I want to know the value of this integral:

$$\int_{0}^{\infty}e^{-u}e^{-u^{\alpha}x}\mathrm{d}u$$

where $\alpha>0$, $x>0$.

Thank you.

Answer 1

There doesn't seem to be any general form. However, for $\alpha=0$ we have $I(0)=e^{-x}$, for

$\alpha=1$ we have $I(1)=\dfrac1{1+x}$ , for $\alpha=2$ we have $I(2)=\sqrt\pi\cdot e^{^\tfrac1{4x}}\cdot\dfrac1{2\sqrt x}\cdot\text{erfc}\bigg(\dfrac1{2\sqrt x}\bigg)$,

and for $\alpha\!=\!\dfrac12$ we have $I\bigg(\dfrac12\bigg)=1-\sqrt\pi\cdot~e^{^\tfrac{x^2}4}\cdot\dfrac x2\cdot\text{erfc}\dfrac x2\quad$ Deriving the first two results

should be trivial. For the latter two, see error function and Gaussian integral. The cases

$\alpha=3$ and $\alpha=\dfrac13$ involve Airy functions, Anger functions, Bessel functions, and Weber

functions. The rest, hypergeometric series. Negative values of $\alpha$ involve Meijer G-functions.

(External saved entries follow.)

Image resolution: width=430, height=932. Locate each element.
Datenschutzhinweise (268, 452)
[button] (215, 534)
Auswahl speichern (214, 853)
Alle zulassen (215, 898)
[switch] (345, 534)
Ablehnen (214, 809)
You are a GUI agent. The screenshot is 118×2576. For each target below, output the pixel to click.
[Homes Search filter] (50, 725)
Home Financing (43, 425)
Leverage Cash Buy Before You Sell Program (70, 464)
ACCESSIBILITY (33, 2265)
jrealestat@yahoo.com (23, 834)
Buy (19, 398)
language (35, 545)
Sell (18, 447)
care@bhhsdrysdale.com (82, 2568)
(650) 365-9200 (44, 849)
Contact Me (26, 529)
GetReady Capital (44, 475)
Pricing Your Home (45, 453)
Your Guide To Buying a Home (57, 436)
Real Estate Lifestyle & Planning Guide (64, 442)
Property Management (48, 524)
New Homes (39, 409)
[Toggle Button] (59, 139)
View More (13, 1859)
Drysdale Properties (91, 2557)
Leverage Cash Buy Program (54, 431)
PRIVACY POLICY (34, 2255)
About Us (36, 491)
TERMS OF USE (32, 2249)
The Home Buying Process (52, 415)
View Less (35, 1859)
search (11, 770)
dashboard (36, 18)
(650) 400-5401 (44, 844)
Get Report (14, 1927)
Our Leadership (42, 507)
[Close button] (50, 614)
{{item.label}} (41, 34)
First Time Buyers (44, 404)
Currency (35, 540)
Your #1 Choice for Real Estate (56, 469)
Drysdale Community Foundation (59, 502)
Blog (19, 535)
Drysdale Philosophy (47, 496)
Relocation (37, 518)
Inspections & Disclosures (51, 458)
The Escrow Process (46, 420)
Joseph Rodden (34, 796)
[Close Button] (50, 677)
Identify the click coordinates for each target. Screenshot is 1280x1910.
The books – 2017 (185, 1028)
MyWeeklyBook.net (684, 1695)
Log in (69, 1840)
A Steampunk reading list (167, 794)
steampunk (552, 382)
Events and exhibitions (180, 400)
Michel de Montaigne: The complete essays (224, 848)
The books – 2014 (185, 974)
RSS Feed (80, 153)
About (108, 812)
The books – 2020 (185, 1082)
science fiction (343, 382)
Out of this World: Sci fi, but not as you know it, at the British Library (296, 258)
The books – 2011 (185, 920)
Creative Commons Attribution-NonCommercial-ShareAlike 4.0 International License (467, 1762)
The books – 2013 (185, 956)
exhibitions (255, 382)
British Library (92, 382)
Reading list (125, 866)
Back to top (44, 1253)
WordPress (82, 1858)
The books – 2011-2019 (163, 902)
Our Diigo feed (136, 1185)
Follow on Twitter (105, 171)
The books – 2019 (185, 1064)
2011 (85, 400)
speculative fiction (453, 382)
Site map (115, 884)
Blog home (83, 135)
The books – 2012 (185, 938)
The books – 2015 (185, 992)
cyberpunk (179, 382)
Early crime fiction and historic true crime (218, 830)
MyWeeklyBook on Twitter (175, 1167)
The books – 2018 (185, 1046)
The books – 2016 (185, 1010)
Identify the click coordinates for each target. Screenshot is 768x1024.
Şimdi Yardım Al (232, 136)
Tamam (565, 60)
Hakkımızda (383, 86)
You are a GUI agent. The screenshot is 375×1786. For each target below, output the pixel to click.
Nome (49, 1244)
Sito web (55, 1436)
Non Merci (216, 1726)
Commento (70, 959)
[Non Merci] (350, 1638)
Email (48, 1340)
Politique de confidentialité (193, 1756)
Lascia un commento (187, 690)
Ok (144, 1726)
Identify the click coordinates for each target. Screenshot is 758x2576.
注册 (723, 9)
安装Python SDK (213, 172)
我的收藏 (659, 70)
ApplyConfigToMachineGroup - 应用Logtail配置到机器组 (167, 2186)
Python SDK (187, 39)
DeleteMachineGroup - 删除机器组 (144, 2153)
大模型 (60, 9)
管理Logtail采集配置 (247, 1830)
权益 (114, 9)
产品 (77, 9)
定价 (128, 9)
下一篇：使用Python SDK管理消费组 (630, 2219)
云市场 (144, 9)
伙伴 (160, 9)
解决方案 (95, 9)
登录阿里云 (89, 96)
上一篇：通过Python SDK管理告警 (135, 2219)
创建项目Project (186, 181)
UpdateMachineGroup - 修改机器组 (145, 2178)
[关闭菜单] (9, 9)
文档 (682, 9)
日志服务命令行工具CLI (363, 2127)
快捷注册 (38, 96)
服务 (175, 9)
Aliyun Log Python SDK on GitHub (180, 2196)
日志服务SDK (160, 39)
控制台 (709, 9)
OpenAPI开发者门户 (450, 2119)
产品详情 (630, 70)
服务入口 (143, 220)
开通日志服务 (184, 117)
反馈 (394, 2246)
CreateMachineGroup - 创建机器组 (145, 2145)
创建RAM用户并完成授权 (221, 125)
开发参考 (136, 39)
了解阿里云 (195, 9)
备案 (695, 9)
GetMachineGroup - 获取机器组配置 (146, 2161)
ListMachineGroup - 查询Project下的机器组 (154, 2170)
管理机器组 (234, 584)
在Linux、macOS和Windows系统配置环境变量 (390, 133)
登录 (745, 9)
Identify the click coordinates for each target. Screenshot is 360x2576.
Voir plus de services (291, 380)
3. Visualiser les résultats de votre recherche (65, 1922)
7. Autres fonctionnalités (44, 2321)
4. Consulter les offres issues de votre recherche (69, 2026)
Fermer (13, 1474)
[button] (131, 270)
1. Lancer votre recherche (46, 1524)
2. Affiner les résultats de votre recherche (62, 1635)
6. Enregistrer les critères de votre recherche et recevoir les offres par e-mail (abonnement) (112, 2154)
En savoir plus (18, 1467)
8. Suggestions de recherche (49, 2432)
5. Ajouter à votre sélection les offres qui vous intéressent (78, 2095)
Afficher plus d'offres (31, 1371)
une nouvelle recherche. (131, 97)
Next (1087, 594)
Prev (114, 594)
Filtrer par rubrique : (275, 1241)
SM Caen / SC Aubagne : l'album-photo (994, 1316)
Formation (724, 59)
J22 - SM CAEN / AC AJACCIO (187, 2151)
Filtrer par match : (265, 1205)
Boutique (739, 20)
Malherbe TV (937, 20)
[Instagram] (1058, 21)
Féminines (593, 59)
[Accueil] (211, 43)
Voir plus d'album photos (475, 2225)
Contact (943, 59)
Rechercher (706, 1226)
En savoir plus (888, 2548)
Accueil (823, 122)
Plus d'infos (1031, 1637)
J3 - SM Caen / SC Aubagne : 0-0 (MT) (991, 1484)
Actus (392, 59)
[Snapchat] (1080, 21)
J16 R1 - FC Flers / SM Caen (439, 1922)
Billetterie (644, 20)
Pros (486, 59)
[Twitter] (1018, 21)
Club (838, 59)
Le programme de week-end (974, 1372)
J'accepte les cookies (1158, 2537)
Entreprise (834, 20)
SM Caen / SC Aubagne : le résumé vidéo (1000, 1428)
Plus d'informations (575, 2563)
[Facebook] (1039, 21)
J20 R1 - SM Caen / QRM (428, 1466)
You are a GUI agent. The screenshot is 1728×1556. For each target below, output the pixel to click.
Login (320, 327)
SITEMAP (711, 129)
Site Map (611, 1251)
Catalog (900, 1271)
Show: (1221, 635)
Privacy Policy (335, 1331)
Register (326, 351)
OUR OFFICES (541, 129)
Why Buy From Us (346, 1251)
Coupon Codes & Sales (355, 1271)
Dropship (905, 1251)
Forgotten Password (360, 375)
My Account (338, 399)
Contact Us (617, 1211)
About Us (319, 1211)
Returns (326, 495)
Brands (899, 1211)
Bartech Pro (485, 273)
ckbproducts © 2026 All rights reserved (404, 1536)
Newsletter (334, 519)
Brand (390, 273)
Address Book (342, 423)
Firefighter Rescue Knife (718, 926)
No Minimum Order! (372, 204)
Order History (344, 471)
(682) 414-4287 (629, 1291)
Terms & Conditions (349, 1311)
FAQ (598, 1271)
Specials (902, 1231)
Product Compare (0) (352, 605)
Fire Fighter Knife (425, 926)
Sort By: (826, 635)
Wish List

As I said, I see no discernible pattern.

Answer 2

Case $1$: $\alpha\leq1$

Then $\int_0^\infty e^{-u}e^{-u^\alpha x}~du$

$=\int_0^\infty\sum\limits_{n=0}^\infty\dfrac{(-1)^nx^nu^{\alpha n}e^{-u}}{n!}du$

$=\sum\limits_{n=0}^\infty\dfrac{(-1)^nx^n\Gamma(\alpha n+1)}{n!}$ (can be obtained from http://en.wikipedia.org/wiki/List_of_integrals_of_exponential_functions#definite_integrals)

Case $2$: $\alpha\geq1$

Then $\int_0^\infty e^{-u}e^{-u^\alpha x}~du$

$=\int_0^\infty e^{-u^\frac{1}{\alpha}}e^{-xu}~d\left(u^\frac{1}{\alpha}\right)$

$=\dfrac{1}{\alpha}\int_0^\infty u^{\frac{1}{\alpha}-1}e^{-u^\frac{1}{\alpha}}e^{-xu}~du$

$=\int_0^\infty\sum\limits_{n=0}^\infty\dfrac{(-1)^nu^{\frac{n+1}{\alpha}-1}e^{-xu}}{\alpha n!}du$

$=\sum\limits_{n=0}^\infty\dfrac{(-1)^n\Gamma\left(\dfrac{n+1}{\alpha}\right)}{\alpha x^\frac{n+1}{\alpha}n!}$ (can be obtained from http://en.wikipedia.org/wiki/List_of_integrals_of_exponential_functions#definite_integrals)